Il ouvre la bouche, cherchant un nom à lui donner. Mais aucun ne lui vient. A quelques reprises, il sent qu’il a la réponse sur le bout de la langue, mais ça ne vient pas. Cillian a pris ses distances avec lui ces derniers temps, James a suffisamment à gérer avec la disparition de son père biologique récente puis celle de Caleb et le reste. Pareil pour Max, Gabriel, Thomas, tous les autres en fait. Ils connaissaient tous leur Président depuis des années, l’aimait et le respectait… Lui vient seulement d’arriver et il ne peut décemment pas se permettre d’aller comparer ce qu’il ressent avec ce qu’ils peuvent ressentir. Ce serait complètement absurde.
Et puis la dernière fois qu’il a tenté de parler de ses doutes avec un membre du cub, il s’est fait casser la gueule, pratiquement à mort.
« Personne » finit-il donc par lui répondre.

Joleen prend une inspiration et s’approche, décroisant ses bras. L’espace d’une seconde, Kurt pense qu’elle va l’étreindre. Il retient son souffle, mais c’est finalement une bonne claque derrière la tête qu’il reçoit.

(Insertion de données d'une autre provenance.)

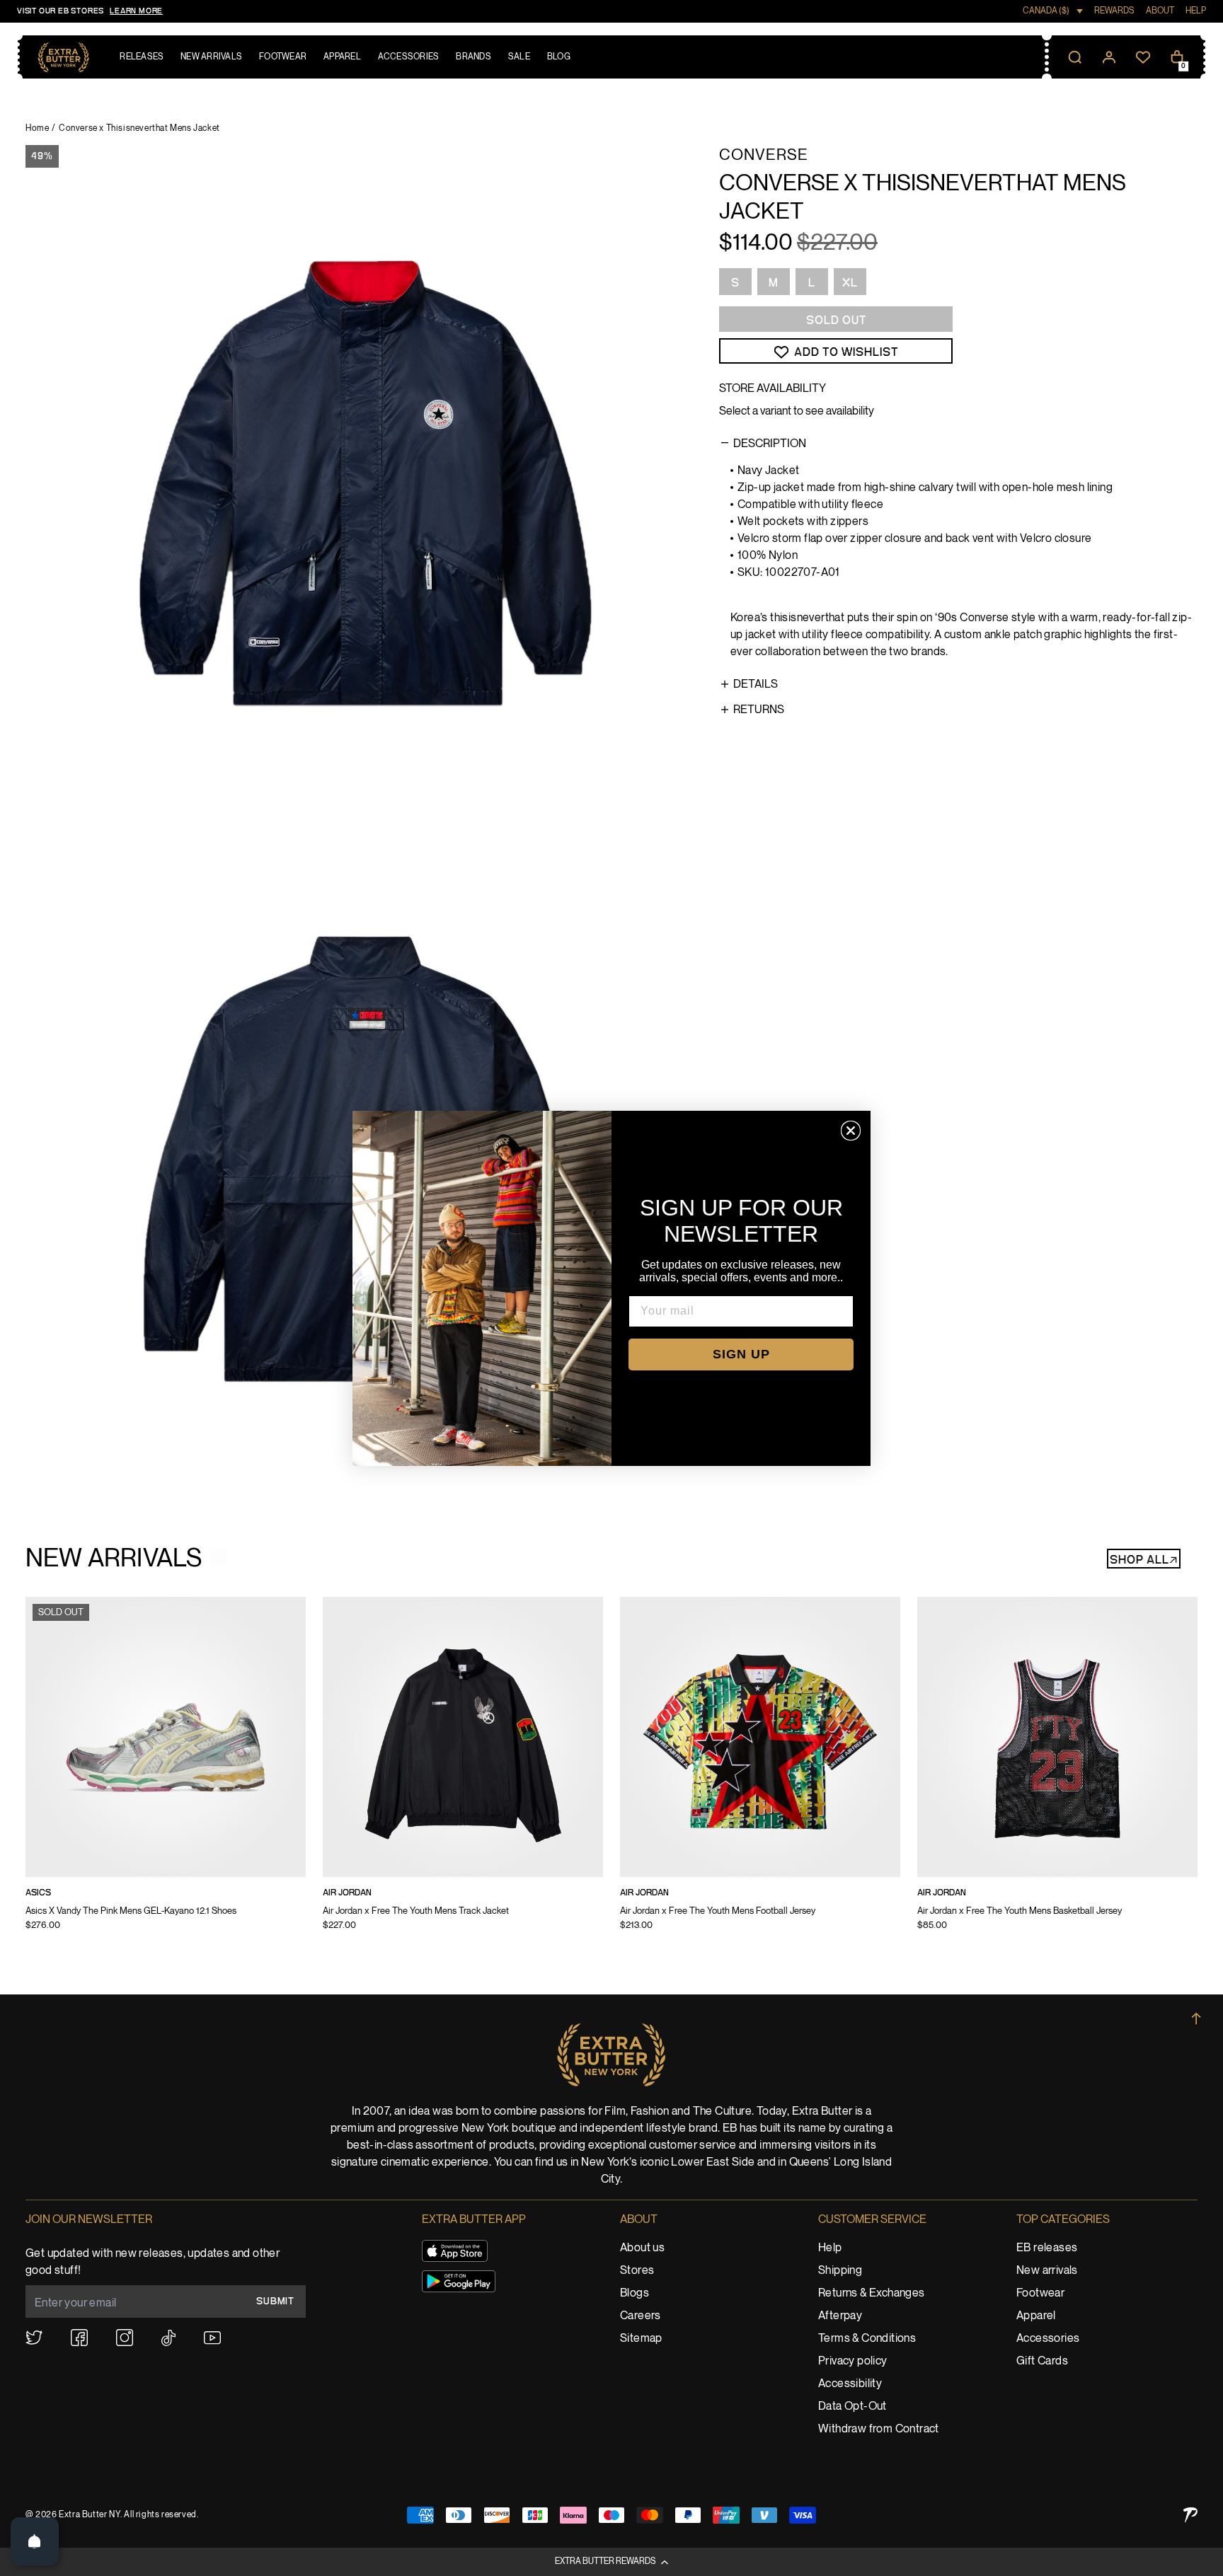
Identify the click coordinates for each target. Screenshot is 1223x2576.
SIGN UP (741, 1354)
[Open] (35, 2541)
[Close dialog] (850, 1130)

« Hey ! Pourquoi tu m’frappes ? »
« Parce que t’es un imbécile et un menteur ! J’essaie de te remettre les idées en place » décrète-t-elle en soutenant son regard sans ciller. « Tu dis n’importe quoi ! Arrête de te lamenter et ouvre un peu les yeux. T’es tellement HS que tu te rends compte de rien. Y a un tas de gens prêts à t’aider. Faut juste que t’acceptes de faire le premier pas vers eux. »
« T’en sais rien ! »
« Si je le sais ! Je vous vois j’te signale ! Je sais pas ce que vous traficoter exactement au club mais je vous vois toi et tes frères au Crash. Je vois comment ils te regardent et te traitent et mon vieux : c’est toi qui les tient à l’écart, pas l’inverse ! J’ai entendu Max t’ordonner de prendre des pauses et te rappeler de lever le pied. Judith fait pareil ! Et toi qu’est-ce que tu fais ? Rien ! Tu continues de jouer les victimes et de sortir ton horripilant : Je gèèère » lâche Joleen dans ce qu’elle estime être une imitation réussie de lui-même.
« J'sonne pas comme ça… »
« Si ! Et personne n’est dupe. Tu gères rien du tout. Tu te laisses porter par le courant sauf qu’en ce moment, c’est dans des rapides que tu navigues mon gars ! Alors arrête de déconner et accroche-toi à quelque chose avant de couler ! Oh et évite de m’entrainer dans ta chute, ce sera gentil. »
« J’voulais pas… C’était un accident. »
« Non, c’était pas un accident. Renverser un verre par terre, c’est un accident. Prendre le volant et proposer à quelqu’un de le ramener sain et sauf chez lui alors que t’as dormi six heures en un mois, c’est de la stupidité ! »
« ‘scuse… »
« Waw, Jude a raison, t’excelles pas dans l’Art de présenter des excuses… »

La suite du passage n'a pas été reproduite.